We are listening for your voice to disrupt the din of this world, and to call forth order out of chaos. God, sometimes we feel so powerless in the face of turmoil and pain and strife. We do not know how best to respond when storms wreak havoc, or when neighbors turn against neighbors. Yet, we trust that you are present in the midst of brokenness, bringing comfort to those who suffer and empowering others to work for justice and peace. We remember those in war-torn lands and communities rent by conflict, for whom justice seems a distant memory and peace, a faraway dream ... We pray for those in regions affected by Hurricane Dorian, who now face the challenge of rebuilding, even as they are weighed down by grief ... We lift up those near and far who suffer – openly or in silence– with abuse, addiction, illness, or loss ... Loving God, breathe your healing Spirit upon all in need of your comfort, that they might know your peace and experience your wholeness.

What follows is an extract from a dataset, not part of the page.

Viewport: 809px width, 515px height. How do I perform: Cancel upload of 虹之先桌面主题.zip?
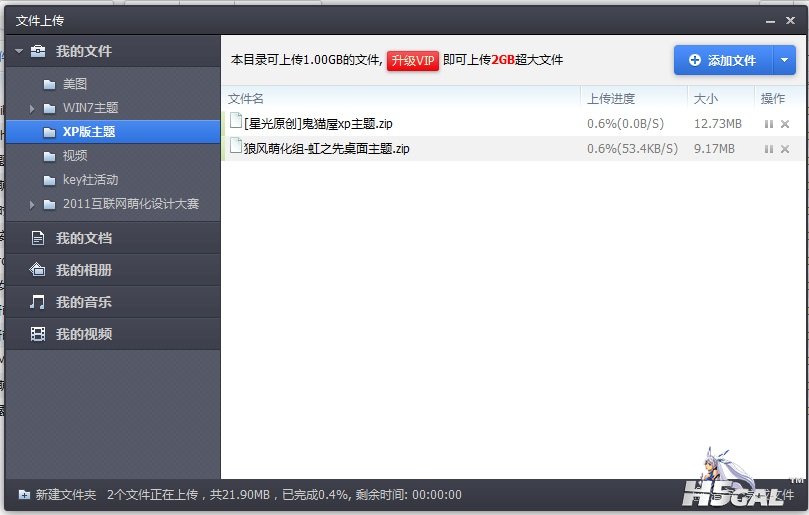pos(785,149)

In every age, you have called ordinary people to do extraordinary things. Draw us, we pray, into your redemptive work. Holy God, we confess that we are not always eager to respond to your call. Too often we prove to be timid disciples; we are quick to utter excuses and slow to exclaim, "Here I Am!" Like Moses, many of us think too little of ourselves rather than trusting your Spirit to sustain us in our callings. Yet – despite our doubt – you do sustain us, O God of Life. For you go with us to every place we are sent. Help us place our trust in you – not in our own gifts or abilities – and grant us courage to take risks for the sake of the Gospel. Give us faithful hearts and prophetic voices, we pray, that we may use them for your glory until all creation knows the abundance of your love and grace.

We pray in the name of the one who calls us to ministry – Jesus the Christ – who taught us how to pray:

Our Father, who art in heaven, hallowed be thy name. Thy kingdom come, thy will be done on earth as it is in heaven. Give us this day our daily bread; and forgive us our debts, as we forgive our debtors; and lead us not into temptation, but deliver us from evil. For thine is the kingdom and the power and the glory, forever. Amen.